[Exercise instructions]:
The records follow. Copy each one exactly.

[Source material]:
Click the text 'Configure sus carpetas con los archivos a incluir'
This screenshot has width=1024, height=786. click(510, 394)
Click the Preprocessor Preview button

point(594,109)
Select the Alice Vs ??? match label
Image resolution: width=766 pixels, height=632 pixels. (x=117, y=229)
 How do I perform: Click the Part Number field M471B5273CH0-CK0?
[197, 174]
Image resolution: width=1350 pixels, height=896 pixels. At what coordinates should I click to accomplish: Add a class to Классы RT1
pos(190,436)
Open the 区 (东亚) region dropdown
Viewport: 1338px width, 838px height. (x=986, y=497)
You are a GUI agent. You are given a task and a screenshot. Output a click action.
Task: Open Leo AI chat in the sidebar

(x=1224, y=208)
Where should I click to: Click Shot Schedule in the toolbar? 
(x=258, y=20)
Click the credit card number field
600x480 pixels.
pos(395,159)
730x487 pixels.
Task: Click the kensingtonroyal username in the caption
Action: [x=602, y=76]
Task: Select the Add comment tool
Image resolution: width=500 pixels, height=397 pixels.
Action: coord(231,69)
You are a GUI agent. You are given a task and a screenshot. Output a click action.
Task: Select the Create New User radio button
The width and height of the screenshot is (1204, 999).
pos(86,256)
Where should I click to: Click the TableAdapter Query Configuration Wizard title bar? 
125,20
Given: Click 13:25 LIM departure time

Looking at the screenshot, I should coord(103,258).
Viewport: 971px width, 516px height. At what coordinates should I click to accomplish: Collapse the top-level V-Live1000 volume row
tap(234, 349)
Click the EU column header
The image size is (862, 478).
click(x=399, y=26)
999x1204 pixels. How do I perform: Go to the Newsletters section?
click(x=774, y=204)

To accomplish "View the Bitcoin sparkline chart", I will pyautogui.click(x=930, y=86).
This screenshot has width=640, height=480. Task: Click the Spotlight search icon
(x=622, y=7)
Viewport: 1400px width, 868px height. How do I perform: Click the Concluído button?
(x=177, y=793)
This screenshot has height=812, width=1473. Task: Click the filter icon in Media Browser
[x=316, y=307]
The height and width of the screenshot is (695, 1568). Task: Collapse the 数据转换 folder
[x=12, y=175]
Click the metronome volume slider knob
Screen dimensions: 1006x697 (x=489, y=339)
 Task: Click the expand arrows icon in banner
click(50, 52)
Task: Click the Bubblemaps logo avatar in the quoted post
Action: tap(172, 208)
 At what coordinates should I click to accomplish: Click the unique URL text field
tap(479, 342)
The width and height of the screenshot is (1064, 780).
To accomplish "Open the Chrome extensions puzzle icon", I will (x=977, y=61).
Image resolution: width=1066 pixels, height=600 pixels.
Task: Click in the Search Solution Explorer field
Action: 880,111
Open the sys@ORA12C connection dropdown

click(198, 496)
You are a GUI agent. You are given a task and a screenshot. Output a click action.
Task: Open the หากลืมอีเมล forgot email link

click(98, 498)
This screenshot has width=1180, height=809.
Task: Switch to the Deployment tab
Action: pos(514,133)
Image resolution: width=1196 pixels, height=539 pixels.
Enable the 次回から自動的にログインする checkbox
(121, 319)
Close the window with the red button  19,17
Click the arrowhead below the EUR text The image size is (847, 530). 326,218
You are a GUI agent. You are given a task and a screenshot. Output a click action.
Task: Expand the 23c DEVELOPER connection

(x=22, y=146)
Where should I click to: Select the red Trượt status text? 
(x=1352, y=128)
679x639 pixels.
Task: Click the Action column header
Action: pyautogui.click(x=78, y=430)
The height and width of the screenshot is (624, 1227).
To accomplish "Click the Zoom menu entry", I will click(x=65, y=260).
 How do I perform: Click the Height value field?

[Exercise answer]:
Click the text 'Configure sus carpetas con los archivos a incluir'
This screenshot has width=1024, height=786. click(510, 394)
Click the Preprocessor Preview button

point(594,109)
Select the Alice Vs ??? match label
Image resolution: width=766 pixels, height=632 pixels. (x=117, y=229)
 How do I perform: Click the Part Number field M471B5273CH0-CK0?
[197, 174]
Image resolution: width=1350 pixels, height=896 pixels. At what coordinates should I click to accomplish: Add a class to Классы RT1
pos(190,436)
Open the 区 (东亚) region dropdown
Viewport: 1338px width, 838px height. (x=986, y=497)
You are a GUI agent. You are given a task and a screenshot. Output a click action.
Task: Open Leo AI chat in the sidebar

(x=1224, y=208)
Where should I click to: Click Shot Schedule in the toolbar? 
(x=258, y=20)
Click the credit card number field
600x480 pixels.
pos(395,159)
730x487 pixels.
Task: Click the kensingtonroyal username in the caption
Action: [x=602, y=76]
Task: Select the Add comment tool
Image resolution: width=500 pixels, height=397 pixels.
Action: coord(231,69)
You are a GUI agent. You are given a task and a screenshot. Output a click action.
Task: Select the Create New User radio button
The width and height of the screenshot is (1204, 999).
pos(86,256)
Where should I click to: Click the TableAdapter Query Configuration Wizard title bar? 
125,20
Given: Click 13:25 LIM departure time

Looking at the screenshot, I should coord(103,258).
Viewport: 971px width, 516px height. At what coordinates should I click to accomplish: Collapse the top-level V-Live1000 volume row
tap(234, 349)
Click the EU column header
The image size is (862, 478).
click(x=399, y=26)
999x1204 pixels. How do I perform: Go to the Newsletters section?
click(x=774, y=204)

To accomplish "View the Bitcoin sparkline chart", I will pyautogui.click(x=930, y=86).
This screenshot has width=640, height=480. Task: Click the Spotlight search icon
(x=622, y=7)
Viewport: 1400px width, 868px height. How do I perform: Click the Concluído button?
(x=177, y=793)
This screenshot has height=812, width=1473. Task: Click the filter icon in Media Browser
[x=316, y=307]
The height and width of the screenshot is (695, 1568). Task: Collapse the 数据转换 folder
[x=12, y=175]
Click the metronome volume slider knob
Screen dimensions: 1006x697 (x=489, y=339)
 Task: Click the expand arrows icon in banner
click(50, 52)
Task: Click the Bubblemaps logo avatar in the quoted post
Action: tap(172, 208)
 At what coordinates should I click to accomplish: Click the unique URL text field
tap(479, 342)
The width and height of the screenshot is (1064, 780).
To accomplish "Open the Chrome extensions puzzle icon", I will (x=977, y=61).
Image resolution: width=1066 pixels, height=600 pixels.
Task: Click in the Search Solution Explorer field
Action: 880,111
Open the sys@ORA12C connection dropdown

click(198, 496)
You are a GUI agent. You are given a task and a screenshot. Output a click action.
Task: Open the หากลืมอีเมล forgot email link

click(98, 498)
This screenshot has width=1180, height=809.
Task: Switch to the Deployment tab
Action: pos(514,133)
Image resolution: width=1196 pixels, height=539 pixels.
Enable the 次回から自動的にログインする checkbox
(121, 319)
Close the window with the red button  19,17
Click the arrowhead below the EUR text The image size is (847, 530). 326,218
You are a GUI agent. You are given a task and a screenshot. Output a click action.
Task: Expand the 23c DEVELOPER connection

(x=22, y=146)
Where should I click to: Select the red Trượt status text? 
(x=1352, y=128)
679x639 pixels.
Task: Click the Action column header
Action: pyautogui.click(x=78, y=430)
The height and width of the screenshot is (624, 1227).
To accomplish "Click the Zoom menu entry", I will click(x=65, y=260).
 How do I perform: Click the Height value field?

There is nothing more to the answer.